Start of PAGE TEXT
Complaints about lack of facilities at the African Nations Cup in Equatorial Guinea and fears that newly-laid pitches will break up have dominated the build up to the tournament starting on Saturday.
A lack of hotel rooms, the standard of some of the accommodation, poor training facilities and a blazing sound system at the Estadio de Bata left several coaches seething and critical of the organisation.
But the Confederation of African Football have sought to cool tempers by reminding participants the tournament was moved to the tiny central African country just over two months ago and organisers have been working around the clock to try and ensure its success.
“This Nations Cup will not be a classic,” conceded secretary-general Hicham el Amrani. “In normal circumstances there would be four years to prepare for the tournament but this time we’ve had just 50 days.”
Equatorial Guinea, one of the continent’s smallest countries with widespread poverty in between ostentatious displays of its new-found oil wealth, stepped in as hosts after Morocco were stripped of the right to host the tournament.
Two teams have already changed hotels shortly after arrival in Bata – Congo because they did not have enough rooms and Burkina Faso because they found a large contingent of media in the same lodgings. Tunisia spent their first night in Ebebiyin without any electricity.
End of PAGE TEXT
■ INSTRUCTIONS:
**1.** In the Nations Cup article, swap "coaches" for "managers" and write out the passage starting at "A lack of hotel" and ending at "of the organisation.".
**2.** Answer from the Nations Cup article:
(a) How many days did the organisers have to prepare, according to Hicham el Amrani?
(b) Which country lost the right to host the tournament?
(c) Why did Burkina Faso change hotels?
The data after this point is separate from the Nations Cup article.
Start of INFORMATION PROVIDED
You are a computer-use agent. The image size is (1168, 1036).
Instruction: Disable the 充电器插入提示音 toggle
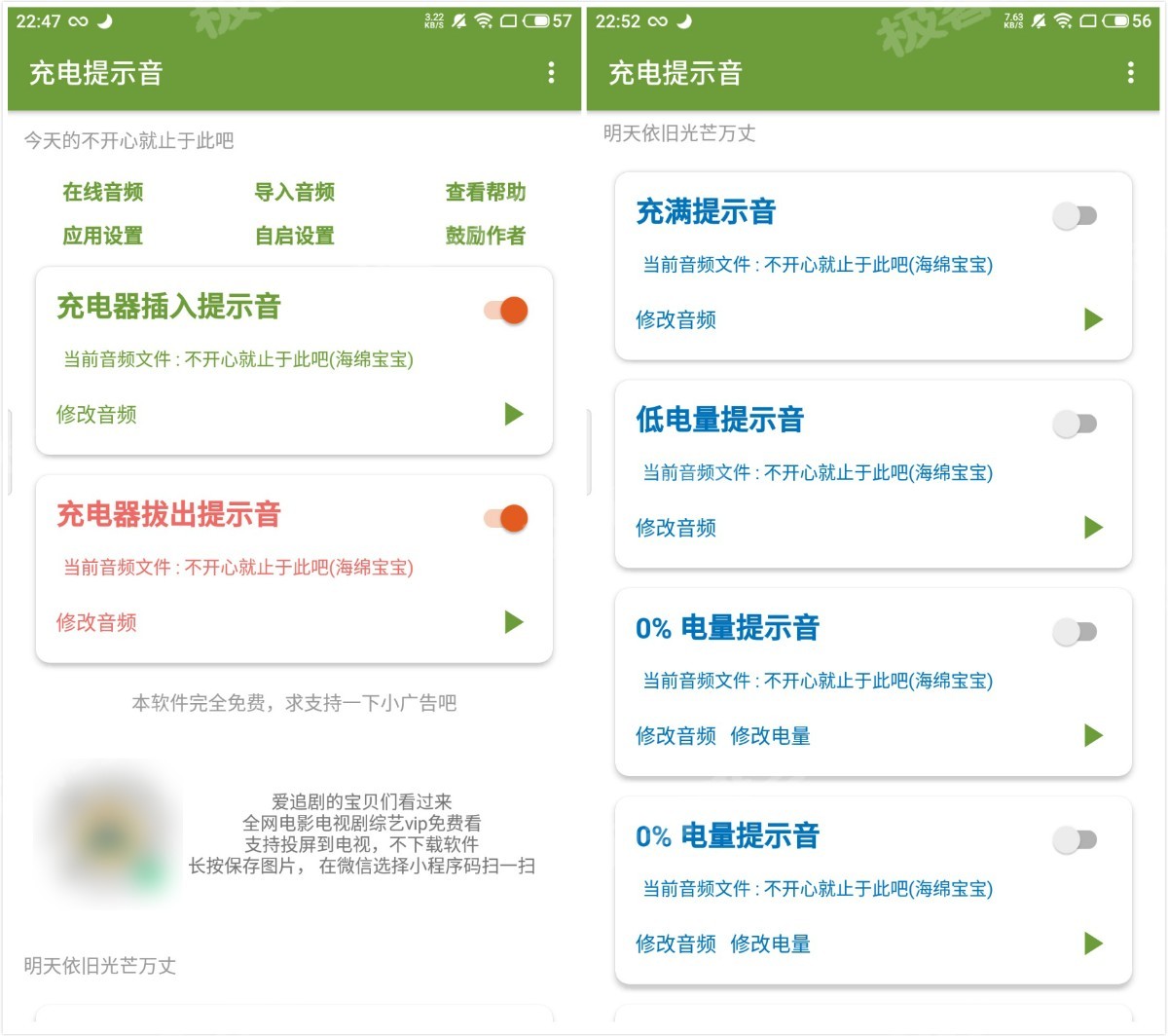tap(506, 311)
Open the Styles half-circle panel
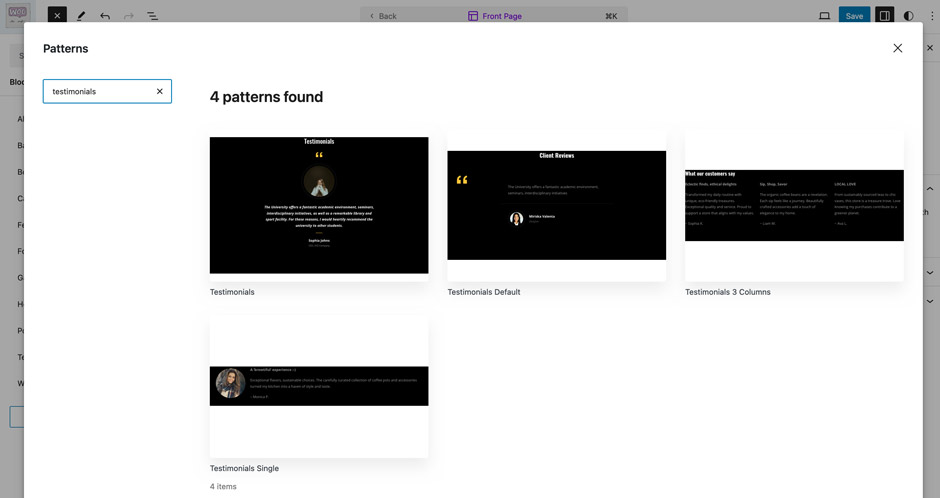 pyautogui.click(x=908, y=16)
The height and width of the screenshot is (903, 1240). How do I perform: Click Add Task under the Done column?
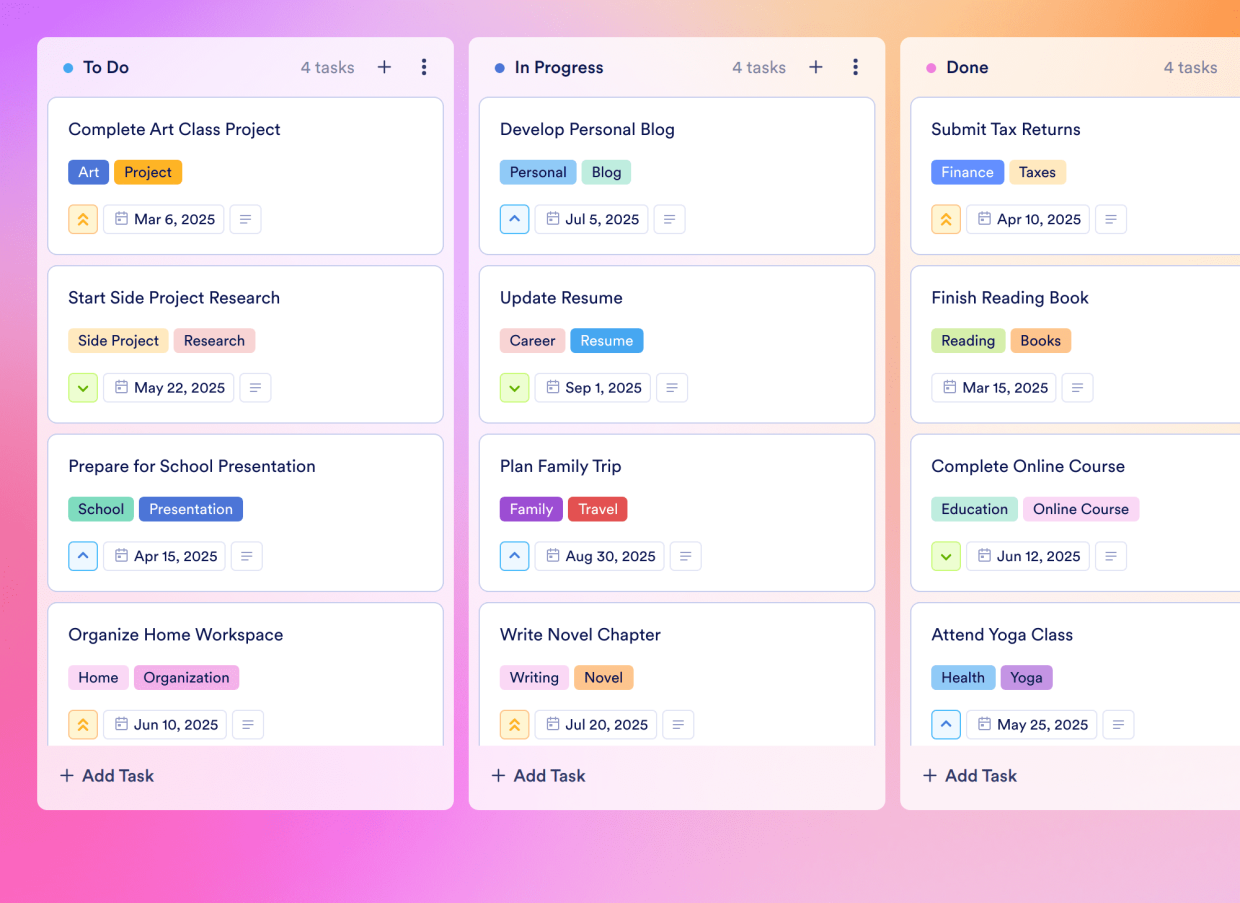tap(969, 775)
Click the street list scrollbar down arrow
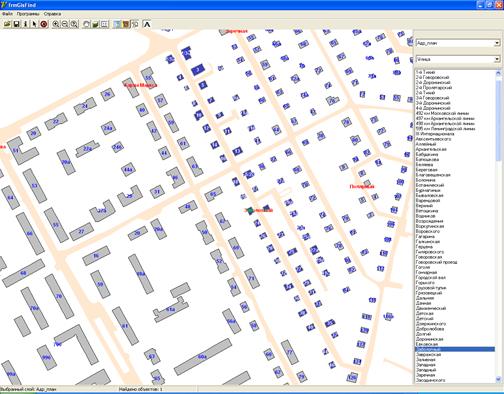The height and width of the screenshot is (394, 504). click(499, 379)
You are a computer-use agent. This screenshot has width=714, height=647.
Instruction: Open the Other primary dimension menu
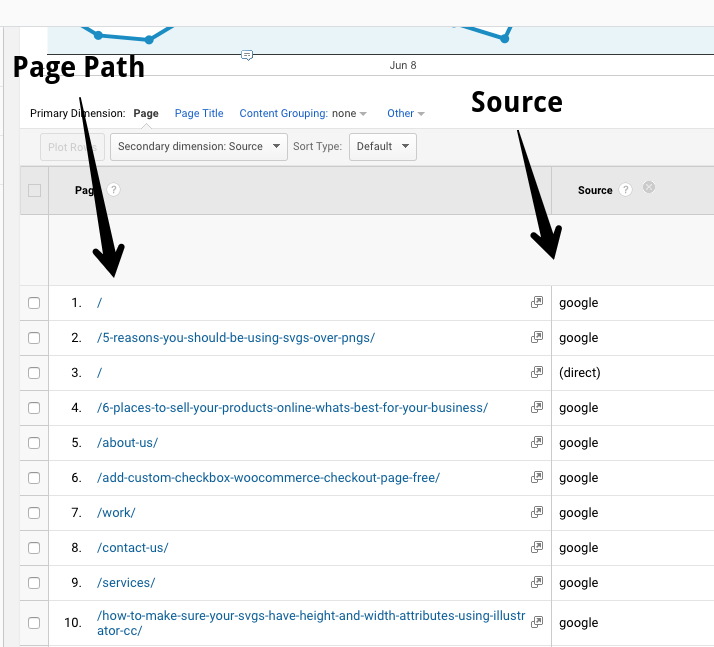[405, 114]
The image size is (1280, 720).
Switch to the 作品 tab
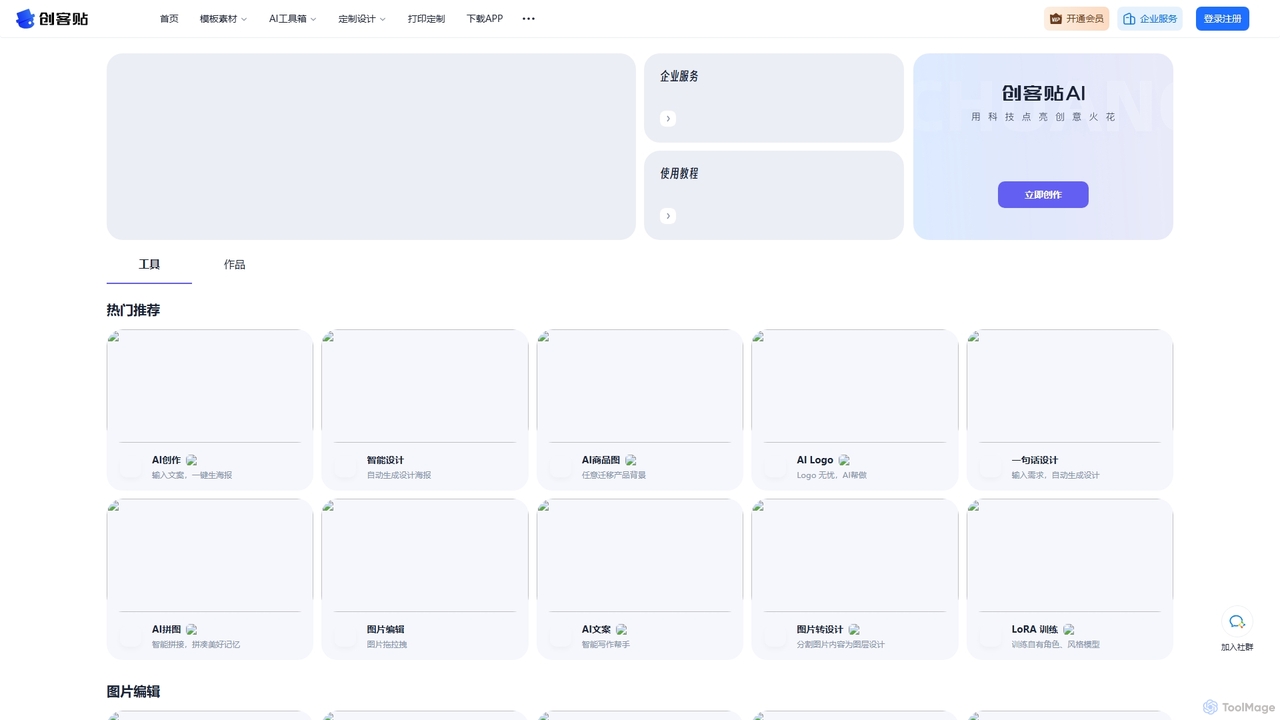click(234, 265)
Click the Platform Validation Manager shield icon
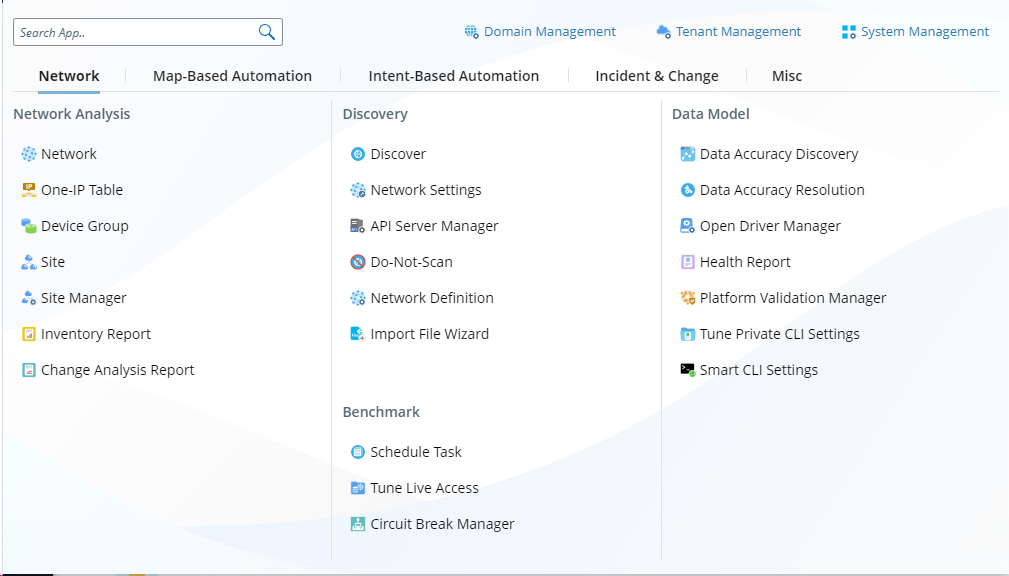1009x576 pixels. (x=688, y=298)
End of INFORMATION PROVIDED
■ TASK RESULTS:
**1.**
A lack of hotel rooms, the standard of some of the accommodation, poor training facilities and a blazing sound system at the Estadio de Bata left several managers seething and critical of the organisation.

**2.**
(a) 50 days.
(b) Morocco.
(c) They found a large group of media staying in the same lodgings.